## ABOUT THIS EXERCISE
A word-for-word repetition of all the entries is required.

(Stored records)

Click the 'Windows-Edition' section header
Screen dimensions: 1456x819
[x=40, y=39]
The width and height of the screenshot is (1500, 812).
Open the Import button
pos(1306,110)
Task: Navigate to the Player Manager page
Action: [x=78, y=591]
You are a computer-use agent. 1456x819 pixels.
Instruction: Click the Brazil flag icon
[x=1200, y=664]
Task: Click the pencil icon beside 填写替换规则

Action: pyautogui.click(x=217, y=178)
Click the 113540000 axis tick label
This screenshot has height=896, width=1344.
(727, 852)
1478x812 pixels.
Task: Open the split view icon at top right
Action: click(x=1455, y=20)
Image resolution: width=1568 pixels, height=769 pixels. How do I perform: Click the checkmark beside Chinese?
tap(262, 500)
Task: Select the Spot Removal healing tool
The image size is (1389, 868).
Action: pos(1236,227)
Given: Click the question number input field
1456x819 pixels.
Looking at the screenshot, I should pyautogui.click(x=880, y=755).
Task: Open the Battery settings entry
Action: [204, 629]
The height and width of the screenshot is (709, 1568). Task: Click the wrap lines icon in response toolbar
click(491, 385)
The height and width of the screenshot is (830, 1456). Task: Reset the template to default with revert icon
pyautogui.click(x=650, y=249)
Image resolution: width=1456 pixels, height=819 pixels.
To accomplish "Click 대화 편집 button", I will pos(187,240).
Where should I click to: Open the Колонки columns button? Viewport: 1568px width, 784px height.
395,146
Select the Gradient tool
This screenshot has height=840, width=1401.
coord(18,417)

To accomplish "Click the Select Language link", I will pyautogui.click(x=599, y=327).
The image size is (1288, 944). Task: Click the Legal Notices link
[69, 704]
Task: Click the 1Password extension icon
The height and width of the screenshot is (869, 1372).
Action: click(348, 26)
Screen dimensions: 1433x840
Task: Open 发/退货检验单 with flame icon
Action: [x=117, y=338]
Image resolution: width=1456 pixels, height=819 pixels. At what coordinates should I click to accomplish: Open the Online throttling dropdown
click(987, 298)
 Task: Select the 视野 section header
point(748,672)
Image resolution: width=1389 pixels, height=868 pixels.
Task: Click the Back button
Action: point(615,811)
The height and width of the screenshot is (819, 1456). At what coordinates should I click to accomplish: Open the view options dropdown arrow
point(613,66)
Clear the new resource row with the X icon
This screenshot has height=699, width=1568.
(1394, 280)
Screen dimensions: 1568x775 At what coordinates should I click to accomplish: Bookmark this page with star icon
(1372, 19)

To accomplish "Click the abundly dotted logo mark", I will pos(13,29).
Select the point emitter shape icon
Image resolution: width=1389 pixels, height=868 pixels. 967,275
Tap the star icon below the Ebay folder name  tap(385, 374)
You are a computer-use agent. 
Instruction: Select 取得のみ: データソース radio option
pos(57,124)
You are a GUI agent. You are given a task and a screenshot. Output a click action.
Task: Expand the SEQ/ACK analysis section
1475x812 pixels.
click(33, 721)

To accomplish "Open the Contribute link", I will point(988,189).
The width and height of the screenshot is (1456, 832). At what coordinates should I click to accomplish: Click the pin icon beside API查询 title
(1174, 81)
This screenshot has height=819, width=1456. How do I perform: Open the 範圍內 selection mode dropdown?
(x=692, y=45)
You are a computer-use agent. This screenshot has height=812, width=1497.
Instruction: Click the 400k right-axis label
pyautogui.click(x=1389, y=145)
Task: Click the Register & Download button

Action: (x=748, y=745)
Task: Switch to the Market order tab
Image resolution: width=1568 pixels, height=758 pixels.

## FINAL ANSWER
Click the 'Windows-Edition' section header
Screen dimensions: 1456x819
[x=40, y=39]
The width and height of the screenshot is (1500, 812).
Open the Import button
pos(1306,110)
Task: Navigate to the Player Manager page
Action: [x=78, y=591]
You are a computer-use agent. 1456x819 pixels.
Instruction: Click the Brazil flag icon
[x=1200, y=664]
Task: Click the pencil icon beside 填写替换规则

Action: pyautogui.click(x=217, y=178)
Click the 113540000 axis tick label
This screenshot has height=896, width=1344.
(727, 852)
1478x812 pixels.
Task: Open the split view icon at top right
Action: click(x=1455, y=20)
Image resolution: width=1568 pixels, height=769 pixels. How do I perform: Click the checkmark beside Chinese?
tap(262, 500)
Task: Select the Spot Removal healing tool
The image size is (1389, 868).
Action: pos(1236,227)
Given: Click the question number input field
1456x819 pixels.
Looking at the screenshot, I should pyautogui.click(x=880, y=755).
Task: Open the Battery settings entry
Action: [204, 629]
The height and width of the screenshot is (709, 1568). Task: Click the wrap lines icon in response toolbar
click(491, 385)
The height and width of the screenshot is (830, 1456). Task: Reset the template to default with revert icon
pyautogui.click(x=650, y=249)
Image resolution: width=1456 pixels, height=819 pixels.
To accomplish "Click 대화 편집 button", I will pos(187,240).
Where should I click to: Open the Колонки columns button? Viewport: 1568px width, 784px height.
395,146
Select the Gradient tool
This screenshot has height=840, width=1401.
coord(18,417)

To accomplish "Click the Select Language link", I will pyautogui.click(x=599, y=327).
The image size is (1288, 944). Task: Click the Legal Notices link
[69, 704]
Task: Click the 1Password extension icon
The height and width of the screenshot is (869, 1372).
Action: click(348, 26)
Screen dimensions: 1433x840
Task: Open 发/退货检验单 with flame icon
Action: [x=117, y=338]
Image resolution: width=1456 pixels, height=819 pixels. At what coordinates should I click to accomplish: Open the Online throttling dropdown
click(987, 298)
 Task: Select the 视野 section header
point(748,672)
Image resolution: width=1389 pixels, height=868 pixels.
Task: Click the Back button
Action: point(615,811)
The height and width of the screenshot is (819, 1456). At what coordinates should I click to accomplish: Open the view options dropdown arrow
point(613,66)
Clear the new resource row with the X icon
This screenshot has height=699, width=1568.
(1394, 280)
Screen dimensions: 1568x775 At what coordinates should I click to accomplish: Bookmark this page with star icon
(1372, 19)

To accomplish "Click the abundly dotted logo mark", I will pos(13,29).
Select the point emitter shape icon
Image resolution: width=1389 pixels, height=868 pixels. 967,275
Tap the star icon below the Ebay folder name  tap(385, 374)
You are a computer-use agent. 
Instruction: Select 取得のみ: データソース radio option
pos(57,124)
You are a GUI agent. You are given a task and a screenshot. Output a click action.
Task: Expand the SEQ/ACK analysis section
1475x812 pixels.
click(33, 721)

To accomplish "Open the Contribute link", I will point(988,189).
The width and height of the screenshot is (1456, 832). At what coordinates should I click to accomplish: Click the pin icon beside API查询 title
(1174, 81)
This screenshot has height=819, width=1456. How do I perform: Open the 範圍內 selection mode dropdown?
(x=692, y=45)
You are a computer-use agent. This screenshot has height=812, width=1497.
Instruction: Click the 400k right-axis label
pyautogui.click(x=1389, y=145)
Task: Click the Register & Download button

Action: (x=748, y=745)
Task: Switch to the Market order tab
Image resolution: width=1568 pixels, height=758 pixels.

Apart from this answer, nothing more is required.